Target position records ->
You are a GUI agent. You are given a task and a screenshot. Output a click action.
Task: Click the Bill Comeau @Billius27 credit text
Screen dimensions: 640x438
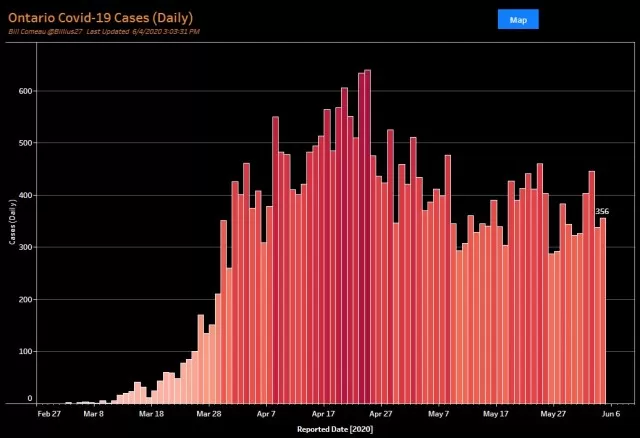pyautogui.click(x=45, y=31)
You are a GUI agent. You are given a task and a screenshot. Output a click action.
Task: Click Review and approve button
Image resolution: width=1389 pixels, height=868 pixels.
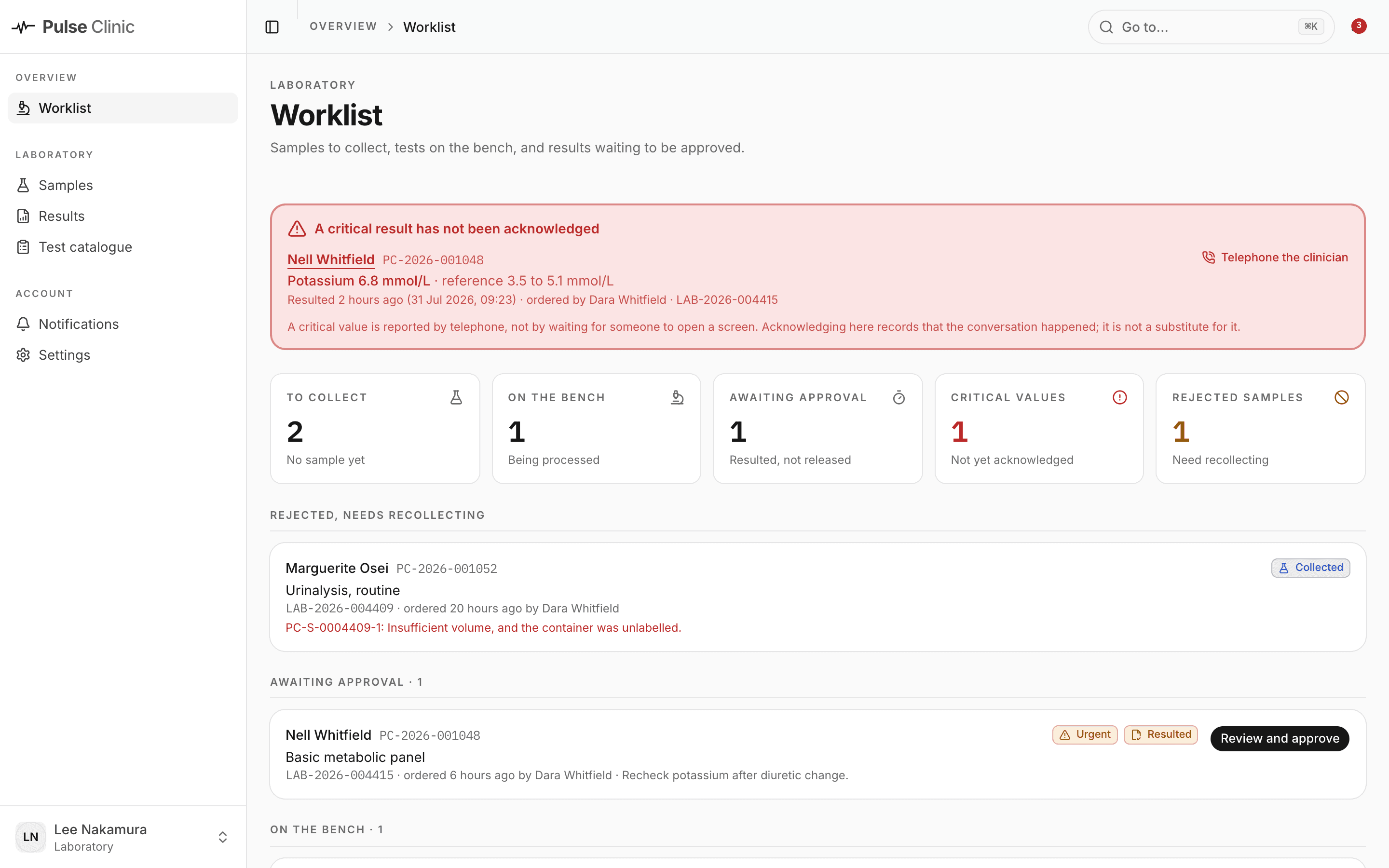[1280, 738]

--

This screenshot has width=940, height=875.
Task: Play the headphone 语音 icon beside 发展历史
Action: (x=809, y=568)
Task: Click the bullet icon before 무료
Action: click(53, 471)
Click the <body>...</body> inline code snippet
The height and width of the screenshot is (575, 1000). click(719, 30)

Task instructions -> Pick out each line in the items above that contains the word "height". Copy every such line in full.

Problem solution ->
Image resolution: width=1389 pixels, height=868 pixels.
This screenshot has width=940, height=875.
The height and width of the screenshot is (575, 1000). click(719, 30)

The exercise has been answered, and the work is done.